Acetyl CoA carboxylase (ACC) regulates the differentiation of Th1, Th2, Th17 cells and Treg cells, which play a critical role in airway inflammation of asthma. Here we investigated the role of ACC in the pathogenesis of asthma.
Chicken Ovalbumin-sensitized and -challenged mice were divided into three groups, PBS group, DMSO (solvent of TOFA) group and ACC inhibitor 5-tetradecyloxy-2-furoic acid (TOFA) + DMSO group. Airway inflammation was assessed with histology, percentages of CD4T cell subsets in lung and spleen was assessed with flow cytometry, and airway responsiveness was assessed with FinePointe RC system. The expression of characteristic transcription factors of CD4T cell subsets was evaluated with real-time PCR. Cytokine levels in bronchoalveolar lavage fluid (BALF) and serum was determined with ELISA.

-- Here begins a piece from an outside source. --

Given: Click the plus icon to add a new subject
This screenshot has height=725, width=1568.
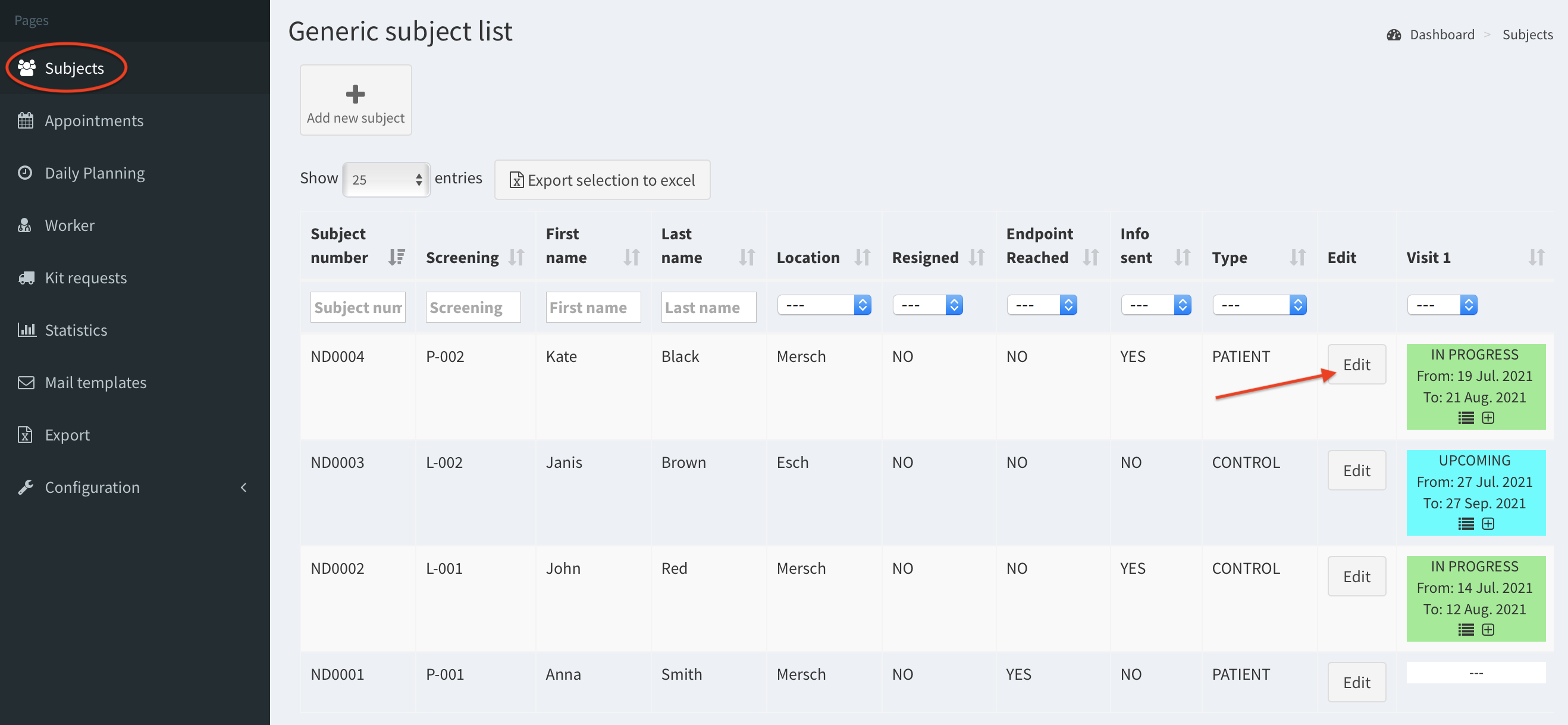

In asthma mice, the expression of ACC increased, while the expression of phosphorylated ACC (pACC) decreased. TOFA had no significant effect on pACC expression. TOFA reduced serum IgE, airway inflammatory cells infiltration and goblet cell hyperplasia, but dramatically increased airway responsiveness. TOFA significantly reduced the percentages of Th1, Th2, Th17 cells in lung and spleen, the expression of GATA3 and RORγt in lung, and IFN-γ, IL-4, IL-17A levels in BALF and serum. TOFA had no significant effect on the percentage of Treg cells, IL-10 level and the expression of T-bet and Foxp3.
Acetyl-CoA carboxylase inhibitor TOFA might have a distinct effect on asthmatic airway inflammation and airway hyperresponsiveness.